Si usted no coopera, si no responde a mis preguntas, se va a meter en un lío de la puta madre. Se lo digo así, con palabrotas, para que se dé cuenta de lo grave que es. No quiero detenerla, no quiero llevármela a Talara, no quiero meterla en un calabozo. Yo no quiero que se pase, el resto de la vida en la cárcel, como encubridora y cómplice de un crimen. -Le aseguro que no quiero nada de eso, Doña Lupe.

La criatura seguía haciendo pucheros y Lituma, llevándose un dedo a los labios, le indicó silencio. Ella le sacó la lengua y sonrió.

– Me van a matar -gimió la mujer, despacito. Pero no lloraba. En sus ojos secos había odio y miedo animal. Lituma no se atrevía a respirar, le parecía que si se movía o hacía ruido ocurriría algo gravísimo. Vio que el Teniente Silva, con mucha parsimonia, abría su cartuchera. Sacó su pistola y la puso sobre la mesa, apartando las sobras del seco de chabelo. Le acarició el lomo mientras hablaba:

– Nadie le va a tocar un pelo, Doña Lupe. Siempre y cuando nos diga la verdad. Aquí está esto para defenderla, si hace falta.

El rebuzno enloquecido de una burra quebró, a lo lejos, la quietud del exterior. «Se la están cachando», pensó Lituma.
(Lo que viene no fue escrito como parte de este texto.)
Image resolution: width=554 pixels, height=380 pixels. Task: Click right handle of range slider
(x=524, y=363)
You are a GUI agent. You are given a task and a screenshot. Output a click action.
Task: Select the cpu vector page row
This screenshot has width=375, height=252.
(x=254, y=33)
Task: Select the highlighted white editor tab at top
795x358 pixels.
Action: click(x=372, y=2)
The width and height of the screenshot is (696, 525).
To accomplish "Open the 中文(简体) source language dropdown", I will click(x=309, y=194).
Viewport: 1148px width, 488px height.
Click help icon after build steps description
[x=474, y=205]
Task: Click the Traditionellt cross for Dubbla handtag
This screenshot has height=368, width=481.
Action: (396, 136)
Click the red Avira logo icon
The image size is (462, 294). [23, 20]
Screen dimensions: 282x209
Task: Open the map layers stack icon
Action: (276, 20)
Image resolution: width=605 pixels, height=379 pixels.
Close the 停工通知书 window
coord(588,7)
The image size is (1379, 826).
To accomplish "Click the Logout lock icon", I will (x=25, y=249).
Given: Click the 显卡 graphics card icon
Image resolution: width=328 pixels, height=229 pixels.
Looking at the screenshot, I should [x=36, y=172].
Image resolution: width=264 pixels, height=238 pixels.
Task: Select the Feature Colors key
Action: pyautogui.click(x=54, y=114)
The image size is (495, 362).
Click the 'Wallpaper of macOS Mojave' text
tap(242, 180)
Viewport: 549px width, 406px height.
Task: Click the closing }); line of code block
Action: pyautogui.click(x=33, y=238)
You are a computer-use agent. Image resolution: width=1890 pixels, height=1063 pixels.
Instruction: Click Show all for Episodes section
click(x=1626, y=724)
– Me han amenazado, me han dicho si abres la boca vas a morir -aulló la mujer, alzando los brazos. Se apretaba la cara con las dos manos y se retorcía de pies a cabeza. Se oía entrechocar sus dientes-. Qué culpa tengo, qué he hecho yo, señor. No puedo morirme, dejar abandonadas a estas criaturas. A mi marido lo mató un tractor, señor.

Los niños que jugaban en la tierra se volvieron al oírla gritar, pero, luego de un momento, se desinteresaron de ella y retornaron a sus juegos. La criatura que hacía pucheros había ido gateando hasta el umbral de la choza. El sol enrojeció su pelo, su piel. Se chupaba el dedo.

– Ellos también me mostraron sus pistolas, a quién hago caso, a ustedes o a ellos -aulló la mujer. Trataba de llorar, hacía muecas, se estrujaba los brazos, pero tenía los ojos siempre secos. Se golpeó el pecho y se santiguó.